I try to pretend that I did, or that I care, but it’s a lost cause from the start, so I stand there. My beer’s empty and I need another one. John notices the shift and blows air through his lips:

“Alicia, man. It’s Alicia.” He waves his hands like he’s trying to take flight. “What do you think?”

“I think you’re a pussy.”

He pinches a cigarette between his thumb and the flat pad of his mitten. He sucks on it and blinks.

“You asked me what I think.”

“No, dude, I’m serious. I think she’s, like, the one.”

I clear my throat and flick my dead smoke at the boiler.
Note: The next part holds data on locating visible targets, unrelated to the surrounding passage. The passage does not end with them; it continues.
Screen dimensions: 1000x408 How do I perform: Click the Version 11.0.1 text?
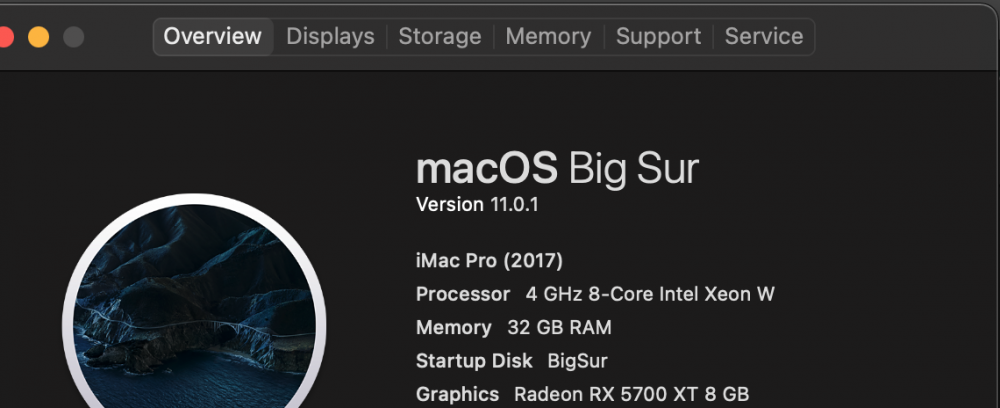click(x=477, y=205)
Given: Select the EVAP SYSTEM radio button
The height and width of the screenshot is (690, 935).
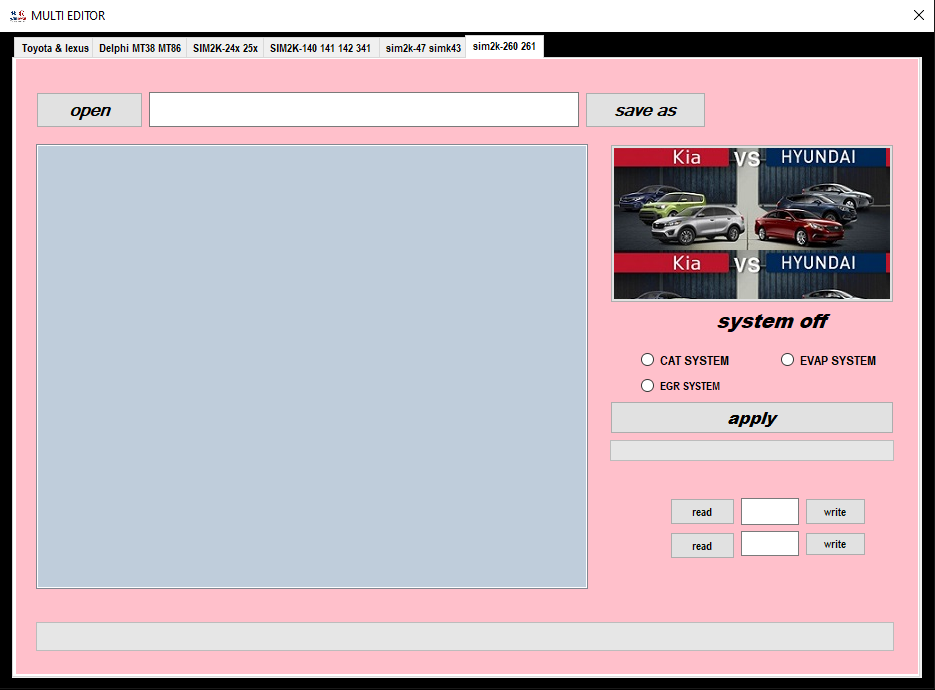Looking at the screenshot, I should pyautogui.click(x=787, y=359).
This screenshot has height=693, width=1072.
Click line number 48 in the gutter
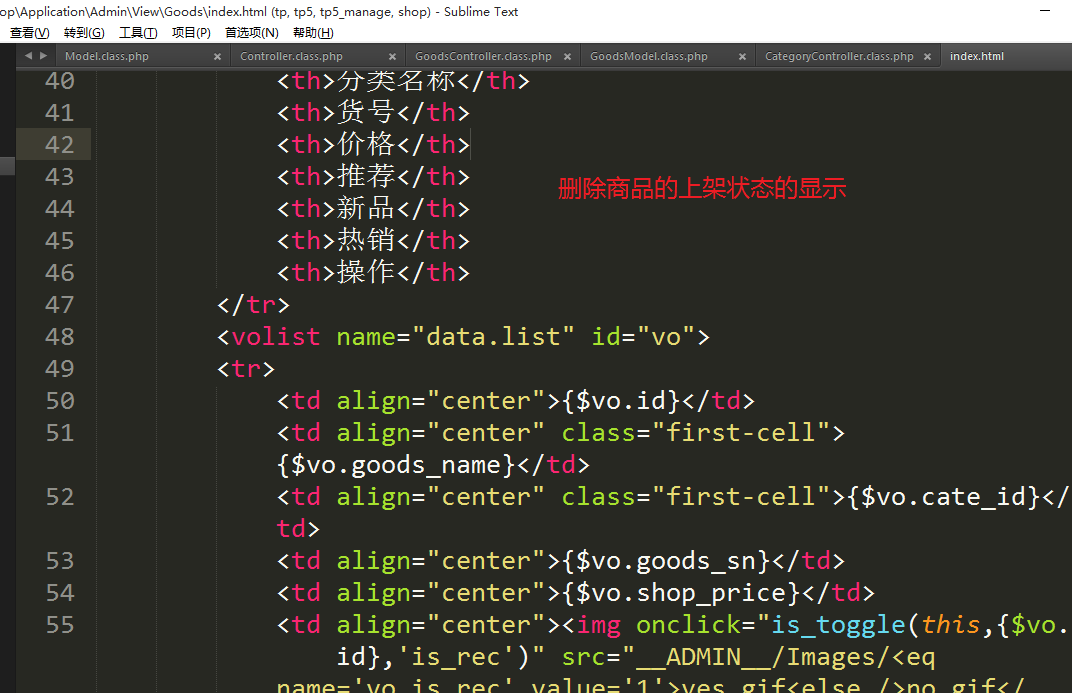point(60,337)
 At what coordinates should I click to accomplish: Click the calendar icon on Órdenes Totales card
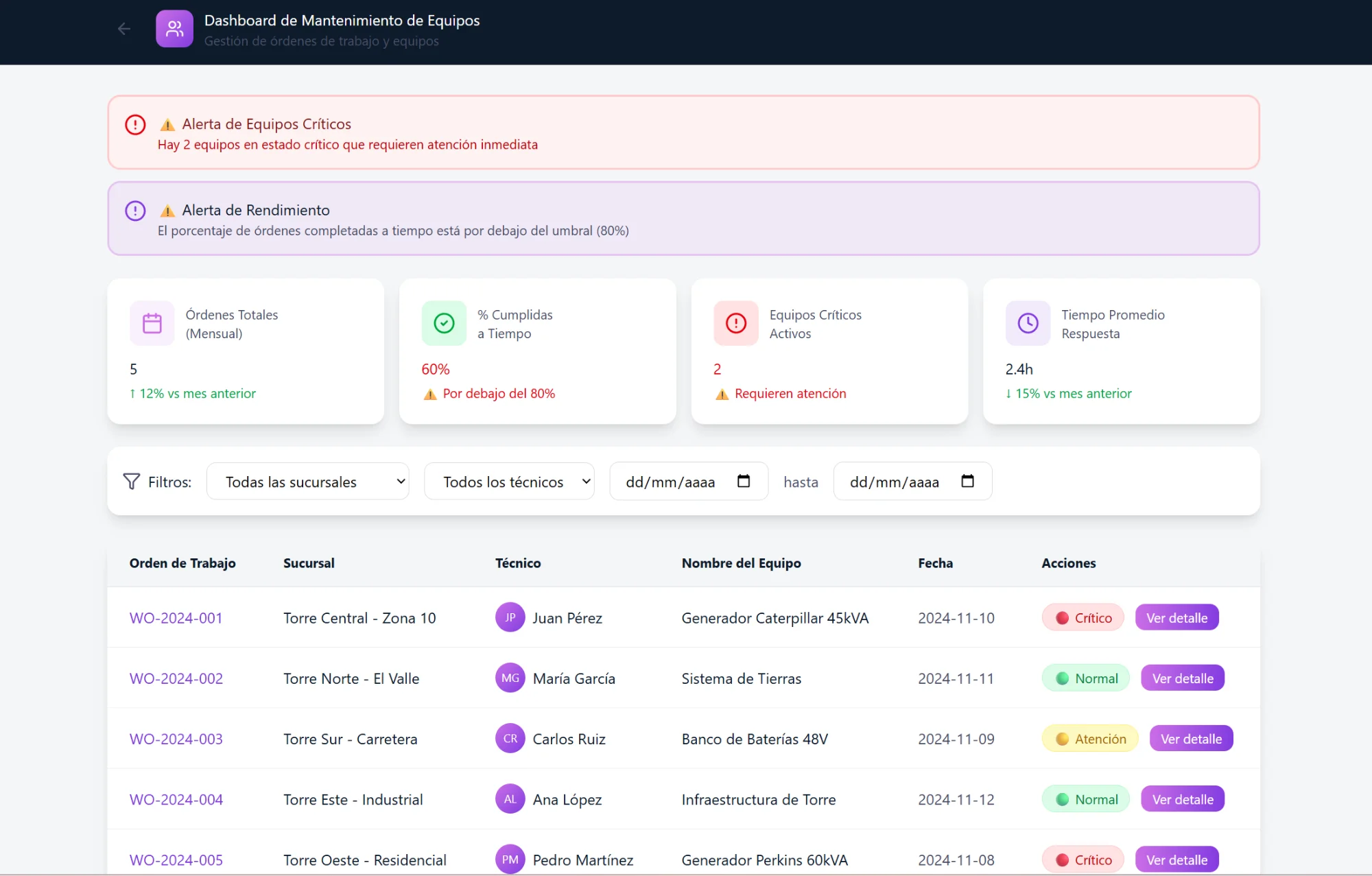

That’s what everyone calls it—the boiler—but it’s not that, not really. It’s just some old storage tank the owner of the bar found upstate and blew a hole through with an arc welder. Now it sits on the patio like a dumb animal, questionably legal, groaning and waiting for one of the local drunks to tumble in. From a speaker in the corner comes Howie Day, and I remember how, not so long ago, John and I used to see him play open mics not far from here. Before he became a star and got arrested on airplanes.

“‘The one,’ huh? Well, that’s cool.” I can’t stop the sarcasm from riding my voice, so I light a fresh smoke and jab it in the air. “Hey, man—” I start. What I want is to be the hard-ass buddy, to give it to him straight: that woman’s been around, if you get my drift. She’d been with my friends. She’d been with their friends. She’d even been with me, once, about a year ago, fueled by cheap beer and weed on a hill at some summer concert. It turned out to be nothing. But I can’t drag it out for him—I’m not his shitty dad—so I start again: 

“Well, that’s pretty fast, huh?”

John’s eyes narrow and then they get wide and his mouth stretches. I see rows of teeth, all straight and red in the fire except for one: it’s broken and slanted like a half-open door with blackness beyond. 

“I dunno, man. It feels right. You know? It feels, like . . . real.”

“God,” I say. There’s a sick feeling in my stomach, and I shake my head. I want to say, Stop being so pathetic. Pull up your goddamned pants. But for the second time, I can’t do it. Instead, I say something stupid—“It’s too hot”—and take two steps from the boiler, and instantly I’m attacked by frigid daggers. It was an inferno and now it’s like it was never real. John’s so close I can almost touch the wool hat that sits on his head like a post-grunge garden gnome. He’s just a couple steps away and it feels like zillions. I cinch my scarf around my neck and stare into my empty beer, and I remember I still need another one.

“You know we spend almost every night together? Hey, I met her sister!” He raises an eyebrow like we’re in a crime show and he just dropped the bombshell. “She’s here, somewhere.”

“Her sister?”

“No. Well, yeah. But Alicia. Her sister drove the car.” He scans the faces on the patio.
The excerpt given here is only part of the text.